1. Open Adapter Lab in the dashboard

  1. Install and activate the ChatEngram extension in your browser.
  2. Open the ChatEngram web dashboard (the main UI you already use for search and export).
  3. In the left navigation, click "Adapter Lab".
  4. You will see a list of existing adapters (built-in ones for ChatGPT / DeepSeek / etc.) and controls to create a new adapter.

2. How adapters are structured

Each adapter tells ChatEngram how to read messages from a specific site:

  • Target URL / domain: which pages this adapter should run on (must be one of the 6 supported platforms).
  • Message container selector: how to find each message block in the DOM.
  • Role selectors: how to distinguish between user messages and assistant messages.
  • Content selectors: how to pick out the actual text (and code blocks) from inside each message.

Under the hood, Adapter Lab converts these rules into a deterministic extractor, so capture is stable and testable instead of relying on brittle heuristics.

3. Recommended workflow for creating a new adapter

  1. Open a real AI conversation page on one of the supported platforms (with a few back-and-forth turns so you can test user/assistant detection).
  2. Open your browser dev tools (F12), switch to the Elements / Inspector panel, hover a user message and inspect its DOM structure and class names.
  3. Do the same for an assistant message and note any class or data attributes that clearly distinguish it from user messages.
  4. Back in ChatEngram's Adapter Lab, in the "New adapter" section, fill in:
    • Match URL: must be one of the supported platforms, e.g. https://chatgpt.com/*.
    • Message selector: the CSS selector for the outer container of each message, e.g. .chat-message.
    • User selector / Assistant selector: rules that determine the role of each message, for example based on extra class names .from-user / .from-ai.
    • Content selector: the element containing the actual message body, e.g. .message-body or .markdown.
  5. Click the "Preview / Test" button in Adapter Lab. ChatEngram will run the current rules on the active page and show you the extracted conversation in the preview area.
  6. If user/assistant roles are wrong or content is missing, tweak the selectors above and repeat the test until the preview looks correct.
  7. Save the adapter; from now on, any page matching the URL pattern will use this rule automatically.

4. Selector tips

  • Prefer stable class or data- attributes such as .message or[data-role="assistant"], and avoid depending on long hash-like class names that look auto-generated.
  • For nested structures, use descendant selectors such as .chat-message .markdown-body.
  • Avoid index-based selectors like :nth-child(3), which tend to break as soon as the layout changes.
  • If user and assistant messages share almost the same DOM structure but use different wrapper classes, you can point the user / assistant selectors at those wrapper differences instead.
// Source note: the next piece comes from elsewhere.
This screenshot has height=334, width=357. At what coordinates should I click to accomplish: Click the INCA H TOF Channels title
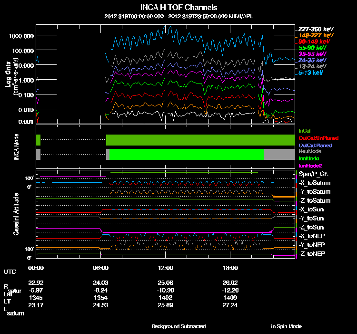tap(179, 8)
5. Updating adapters when the UI changes

When a supported platform ships a new UI and capture stops working, you can recover by:

  1. Opening an older conversation in the dashboard to confirm historical data is still present (to rule out local database issues).
  2. Opening a conversation in the new UI, using dev tools to inspect the DOM, and noting new class names or structural changes.
  3. Editing the relevant adapter in Adapter Lab and updating the message / content / role selectors.
  4. Using the preview feature on the new UI to re-run extraction until user/assistant roles and content look correct again.
  5. Saving the changes; new conversations will then be captured using the updated rules.
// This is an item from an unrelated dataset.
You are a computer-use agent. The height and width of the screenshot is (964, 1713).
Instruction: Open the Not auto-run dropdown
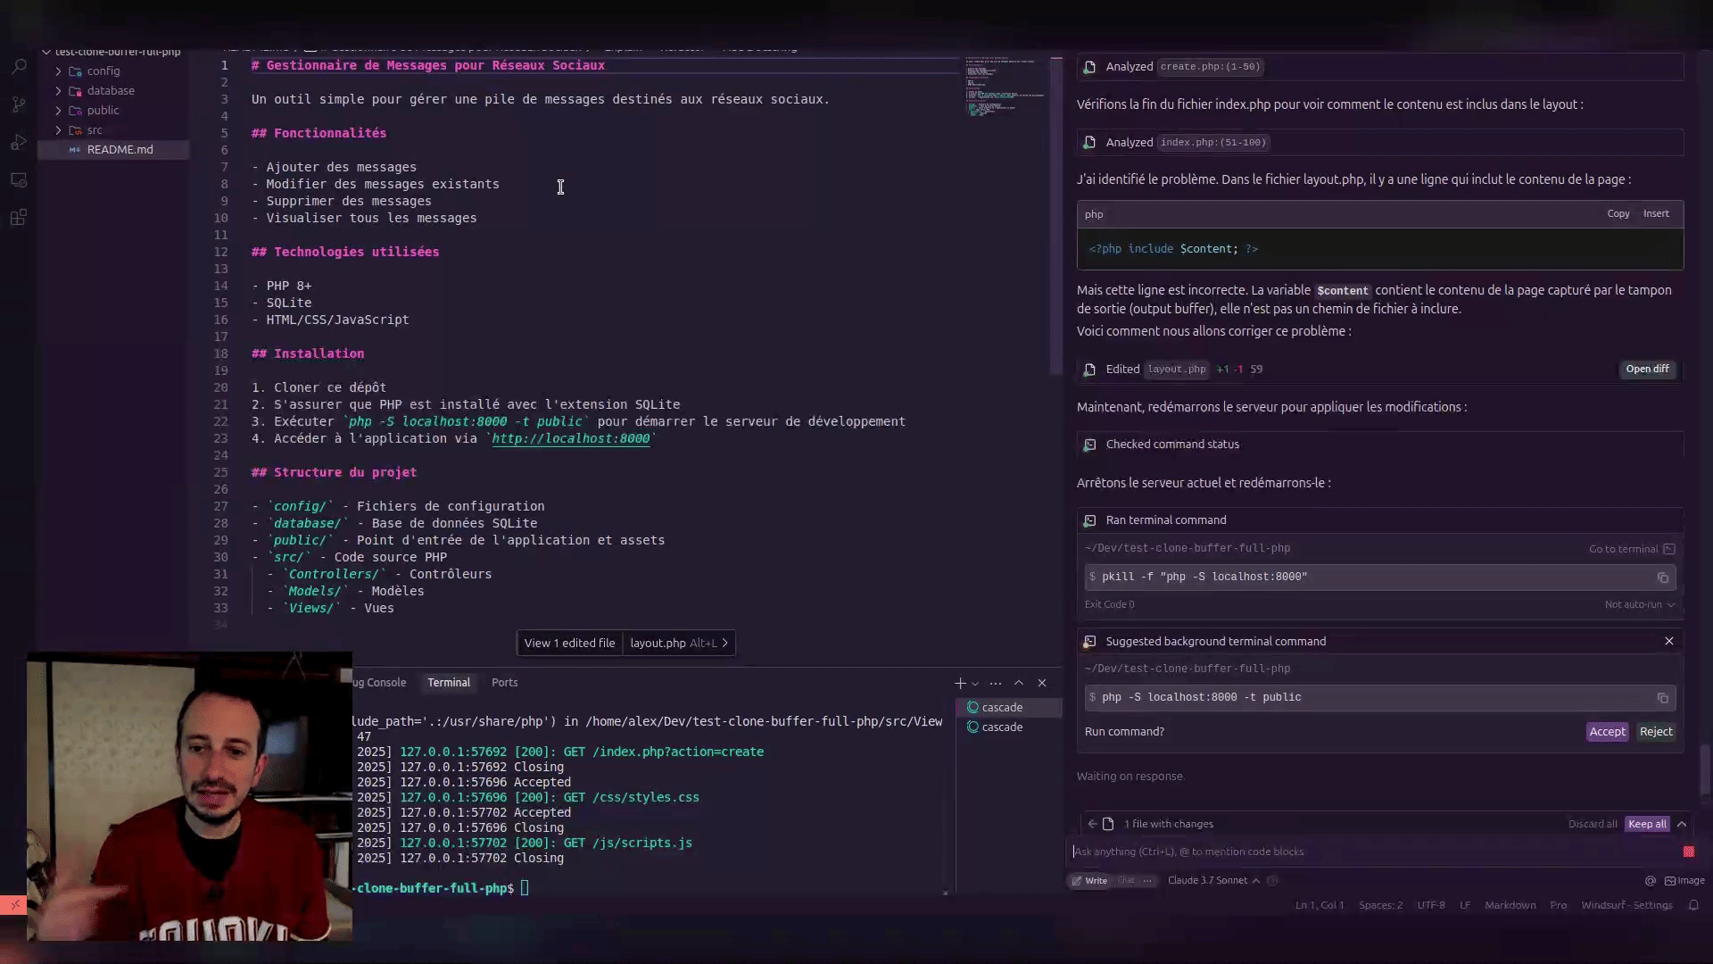pyautogui.click(x=1640, y=604)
6. Troubleshooting checklist

  • No messages are captured at all: confirm the Match URL is one of the 6 supported platforms, and verify in dev tools that the message selector matches at least one DOM element.
  • Everything is classified as user or everything as assistant:check whether the role selectors are too broad, or whether you forgot to distinguish the different wrapper classes for user vs assistant.
  • Code blocks or rich text are missing: make sure the content selector points at the container that holds the full markdown / rich text, not just a title or truncated preview.
  • You want to temporarily disable an adapter: you can disable the rule in Adapter Lab instead of deleting it, so it's easy to re-enable later.